Dilihat dari keorganisasiannya, keanggotaan organisasi Gereja lebih jelas dibandingkan dengan organisasi Masjid. Dilakukan pencatatan keanggotaan untuk
organisasi Gereja, sedangkan tidak demikian untuk organisasi Masjid. Dalam konteks masjid bersifat terbuka bagi siapapun masyarakat Islam yang ingin menggunakannya,
berbeda dengan kalangan kelompok masyarakat Kristen yang memiliki gereja-nya masing-masing Barliana, 2004. Muhamad 2002 menyatakan bahwa Islam
merupakan agama yang rahmatan lil „alamiin, yang berarti ajaran Islam akan dapat
diterapkan atau dipakai siapa saja, dan dimana saja. Masjid adalah pusat kegiatan ibadah ummat Islam, yang hadir dari segenap
kemampuan yang dimiliki masyarakatnya dan merupakan representasi dari komunitas ummat Islam yang melahirkan dan memakmurkannya Barliana, 2004.

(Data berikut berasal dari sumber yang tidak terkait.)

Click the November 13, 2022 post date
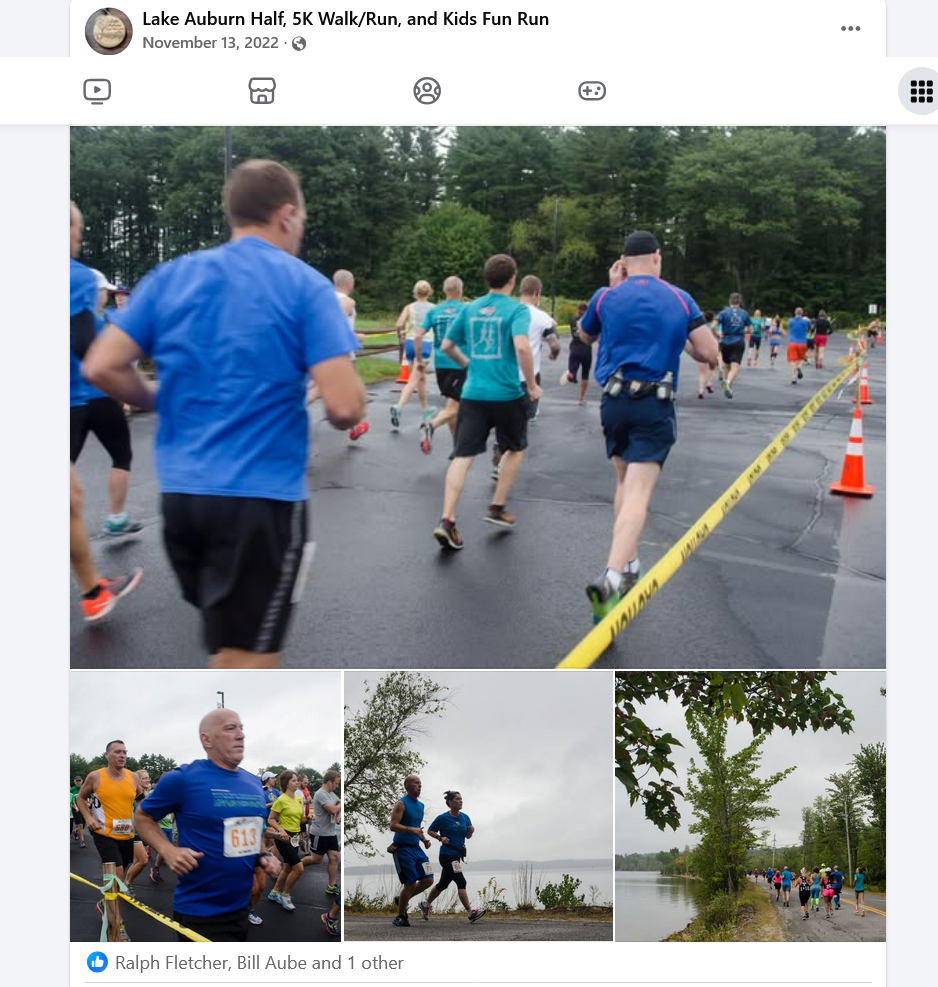Screen dimensions: 938x987 [210, 43]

Imam masjid hanya sebatas menjadi imam dalam shalat tidak menjadi pimpinan dalam sebuah organisasi masjid tersebut. Kebanyakan organisasi di masjid
merupakan organisasi kecil yang kurang terstruktur dengan baik, terlebih pada masjid didaerah pemukiman kampung. Sebagai salah satu dari organisasi keagamaan, Masjid
merupakan organisasi yang cukup besar yang ada di Indonesia, mengingat mayoritas penduduk di Indonesia beragama Islam. Simanjuntak dan Januarsi 2011
menyatakan bahwa entitas Masjid jarang sekali menjadi perhatian peneliti akuntansi sebelumnya, padahal organisasi nirlaba seperti organisasi Masjid yang memperoleh
sumber dana dari sumbangan para donatur, justru harus menjadi prioritas mengenai transparasi dan akuntabilitas organisasi Masjid tersebut.

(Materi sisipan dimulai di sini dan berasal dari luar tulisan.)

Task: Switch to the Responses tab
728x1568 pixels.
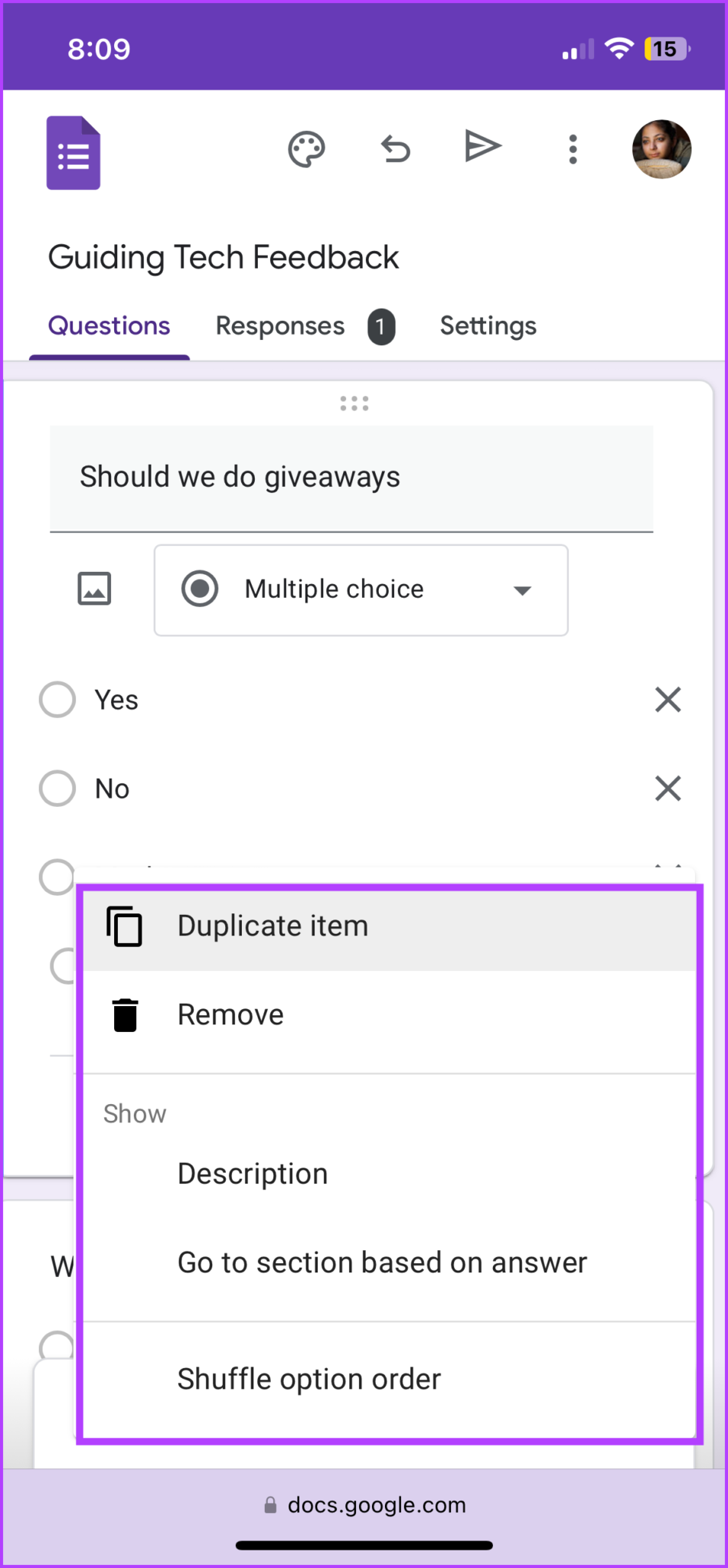Action: pos(279,325)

Allah SWT melalui Al-Qur ’an surat Al Baqarah 282 berfirman:
“Hai orang
-orang beriman, apabila kamu bermuamalah tidak secara tunai untuk waktu yang ditentukan, hendaklah kamu menuliskannya. Hendaklah seorang penulis
diantara kamu menuliskannya dengan benar. Dan janganlah penulis enggan
menuliskannya sebagaimana Allah telah mengajarkan.”

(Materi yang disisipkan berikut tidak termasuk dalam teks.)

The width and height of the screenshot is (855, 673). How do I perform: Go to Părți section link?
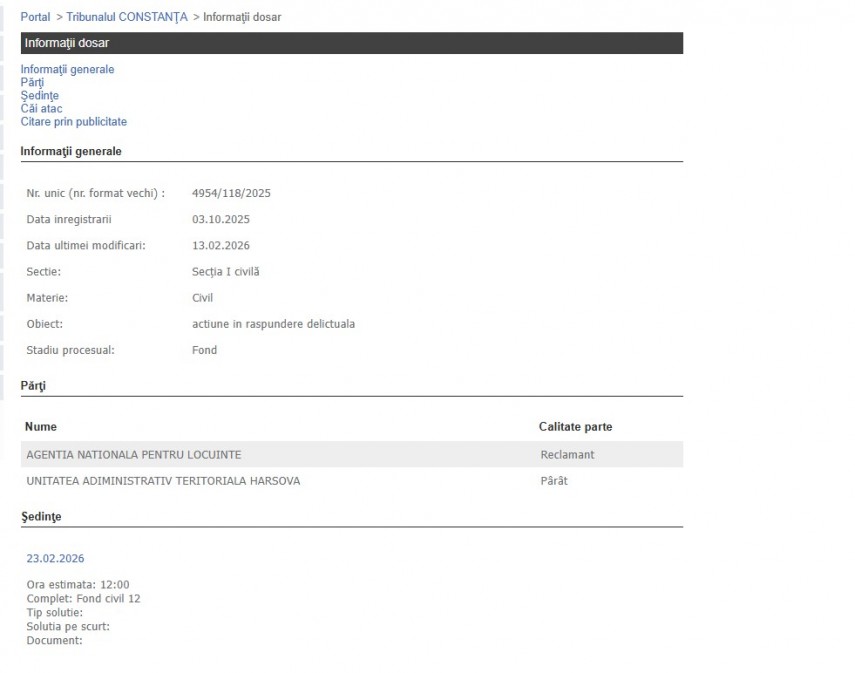click(32, 83)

3 Penggalan Surat Al Baqarah 282 tersebut memberikan pesan bahwa Islam mendorong
praktek akuntansi dalam kehidupan bermuamalah. Sebagai entitas pelaporan akuntansi yang menggunakan dana masyarakat sebagai sumber keuangan dalam
bentuk sumbangan, sedekah atau bantuan sosial lainnya yang berasal dari masyarakat, Masjid menjadi bagian dari entitas publik yang semua aktifitasnya harus
dipertanggungjawabkan kepada publik Simanjuntak dan Januarsi, 2011. Penelitian sebelumnya yang telah dilakukan oleh Simanjuntak dan Januarsi
2011 tentang “Akuntabilitas Dan Pengelolaan Keuangan Di Masjid”, memfokuskan praktik akuntansi dalam bentuk laporan keuangan sebagai suatu wujud transparansi
dan akuntabilitas. Namun, akuntabilitas memiliki cangkupan yang luas bukan hanya pertanggungjawaban financial Silvia dan Ansar, 2011. Dalam penelitian kali ini
peneliti akan melakukan penelitian bukan hanya didasarkan pada praktik akuntansi, tetapi peneliti akan mengkaji atas pertanggungjawaban secara keseluruhan atas
segala aktifitas dan kinerja financial organisasi Masjid. Berdasarkan latar belakang yang telah diuraikan diatas, maka perumusan masalah
dalam penelitian ini yaitu; Bagaimanakah praktek akuntabilitas dan wujud transparansi yang dijalankan organisasi Masjid?. Penelitian ini diharapkan mampu
memberikan tambahan pemahaman dan pengetahuan mengenai transparansi dan akuntabilitas organisasi Masjid. Selain itu juga diharapkan dapat dijadikan bahan
masukan dan pertimbangan bagi organisasi Masjid bahwa transparansi dan akuntabilitas adalah dua aspek penting, yang berguna untuk keberhasilan organisasi
tersebut dalam terwujudnya kepercayaan, kepuasan, dan untuk menghindari fitnah dari masyarakat.